### HOW TO COMPLETE THIS TASK
Set down each line of the listing exactly as it reads.
*** PROVIDED DATA
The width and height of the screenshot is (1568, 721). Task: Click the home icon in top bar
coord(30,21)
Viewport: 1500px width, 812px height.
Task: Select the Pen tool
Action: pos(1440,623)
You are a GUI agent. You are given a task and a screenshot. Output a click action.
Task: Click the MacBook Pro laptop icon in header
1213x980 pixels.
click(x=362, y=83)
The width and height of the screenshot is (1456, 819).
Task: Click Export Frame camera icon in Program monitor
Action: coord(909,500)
******
### PROBLEM SOLUTION
The width and height of the screenshot is (1568, 721). Task: Click the home icon in top bar
coord(30,21)
Viewport: 1500px width, 812px height.
Task: Select the Pen tool
Action: pos(1440,623)
You are a GUI agent. You are given a task and a screenshot. Output a click action.
Task: Click the MacBook Pro laptop icon in header
1213x980 pixels.
click(x=362, y=83)
The width and height of the screenshot is (1456, 819).
Task: Click Export Frame camera icon in Program monitor
Action: coord(909,500)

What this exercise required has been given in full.